Ideally, information inside quotes would be interpreted as a single unit, similar to the behavior of Google and many other search engines.


Version: unspecified
Severity: minor

Details

Reference
bz15573

Event Timeline

bzimport raised the priority of this task from to Medium.Nov 21 2014, 10:19 PM
bzimport set Reference to bz15573.
bzimport added a subscriber: Unknown Object (MLST).

Upon discussion with rainman-sr, it would seem that the results are accurate, but the highlighting is intentionally handicapped for performance reasons.

I've adjusted the bug summary accordingly (under the assumption that this isn't a duplicate bug).

We can't keep trying to actively encourage people to use the internal MW search if we're going to handicap things like proper highlighting. The results become entirely context-less and almost entirely useless.

Basic search result highlighting is done by building a regular expression from the search terms which _more or less_ matches what the search engine will do.

The MySQL search engine class was fixed some time ago to handle quoted phrases as a single chunk, but the Lucene extension (MWSearch) wasn't checking for quotes in its parsing. I've ripped the parsing code from SearchMySQL and copied it to MWSearch to handle this better for now.
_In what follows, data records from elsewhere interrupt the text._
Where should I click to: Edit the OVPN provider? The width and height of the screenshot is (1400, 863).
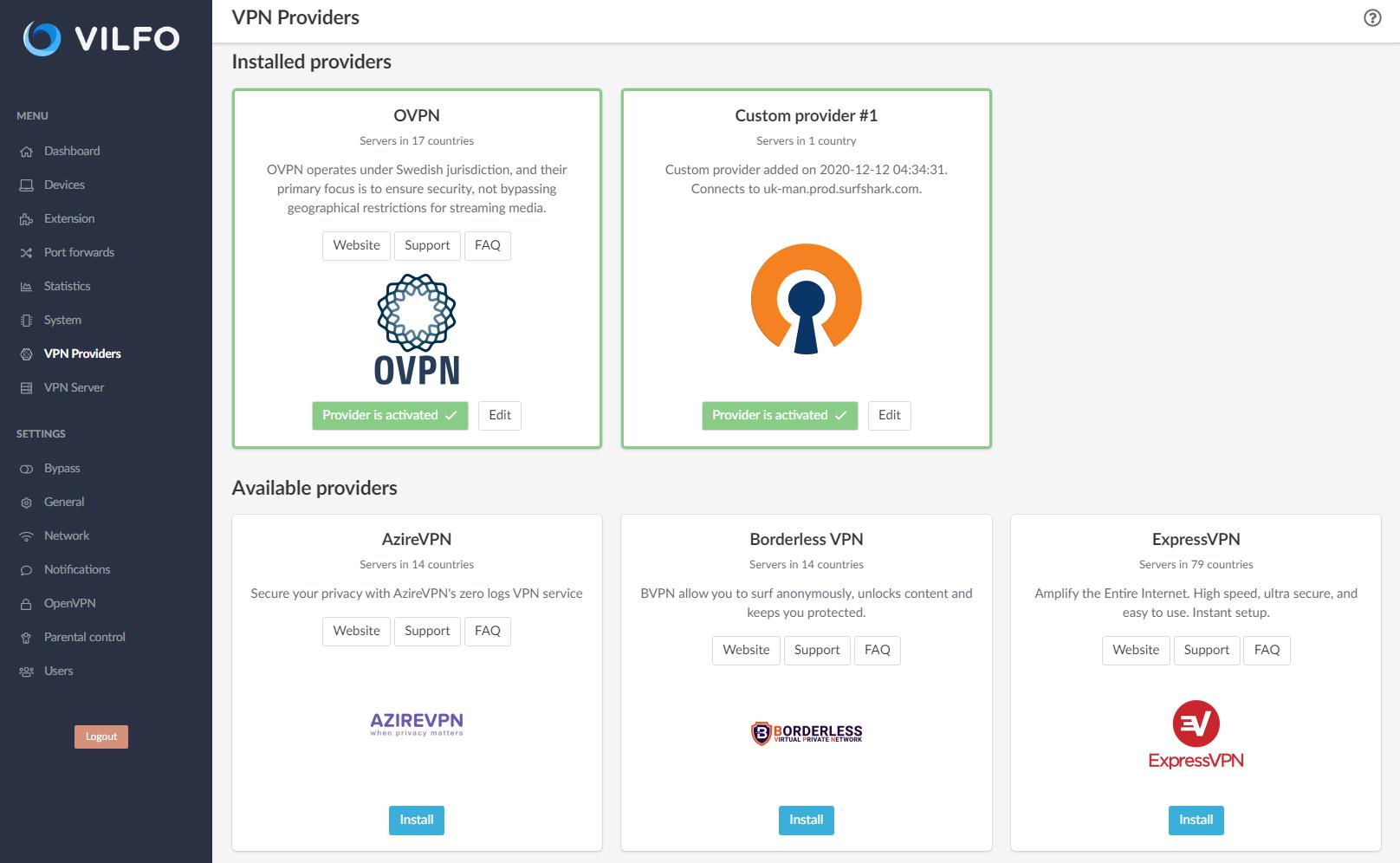(500, 415)
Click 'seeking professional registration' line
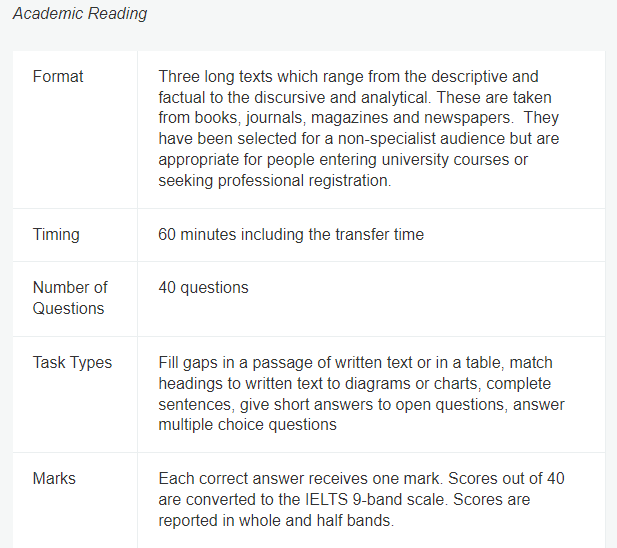 275,181
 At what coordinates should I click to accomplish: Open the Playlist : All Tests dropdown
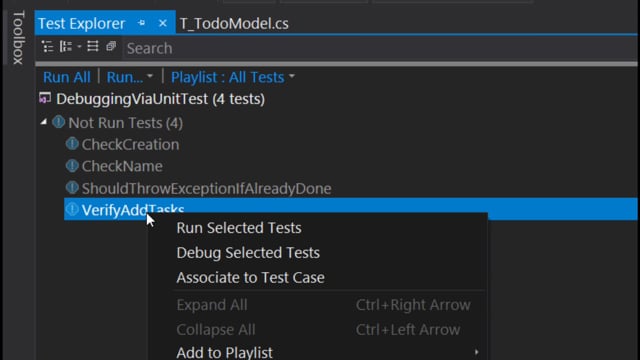point(233,77)
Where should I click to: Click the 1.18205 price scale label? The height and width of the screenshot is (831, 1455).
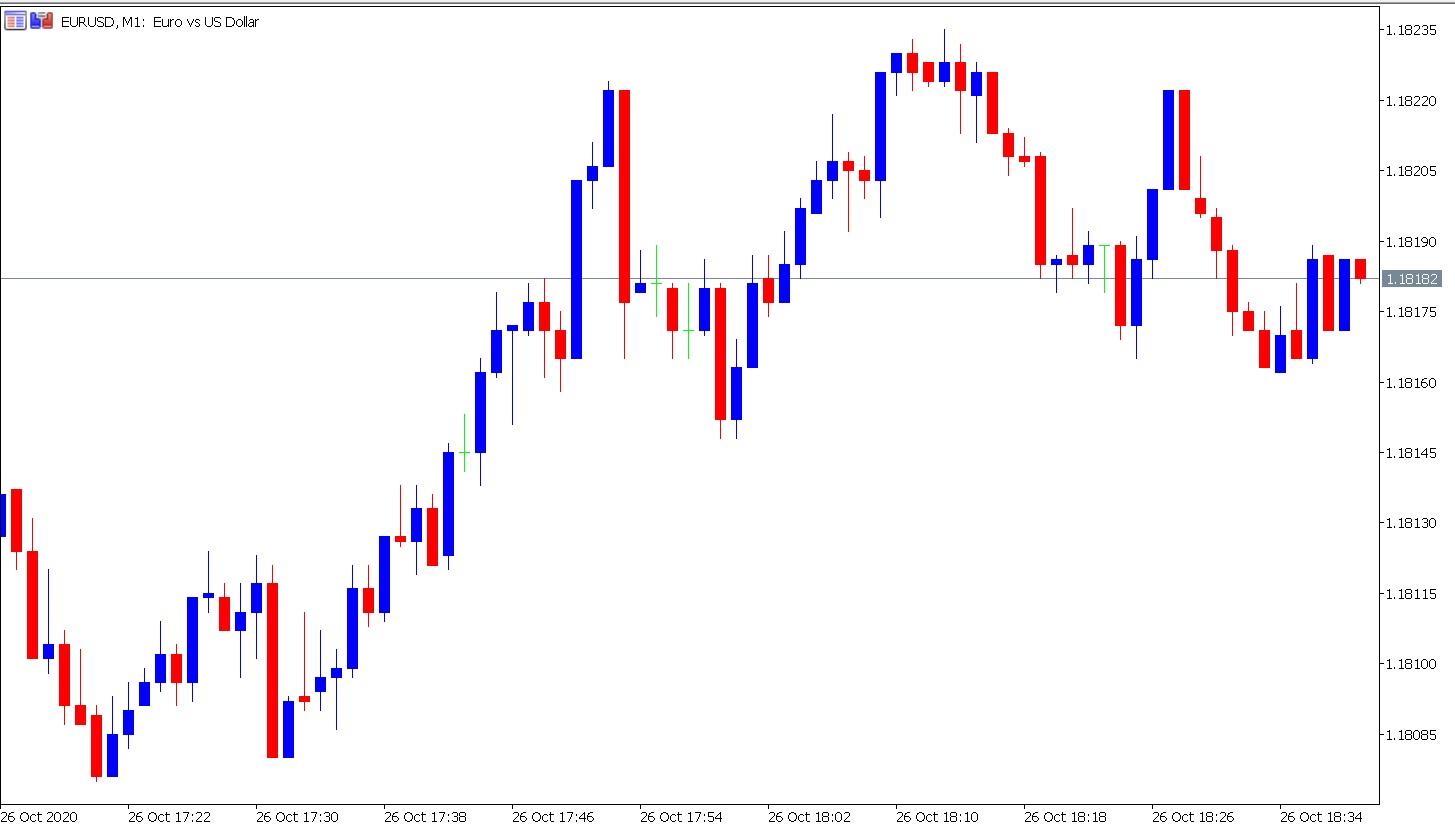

It would probably be good to do this with some common code to avoid the duplication (though in SearchMySQL this is combined with the actual generation of the MySQL boolean search query, making it a bit more complicated). Might also be good to handle a wider range of whitespace, etc.

It's still not perfect, but it now handles these common cases pretty much as expected.

[Merging "MediaWiki extensions/Lucene Search" into "Wikimedia/lucene-search2", see bug 46542. You can filter bugmail for: search-component-merge-20130326 ]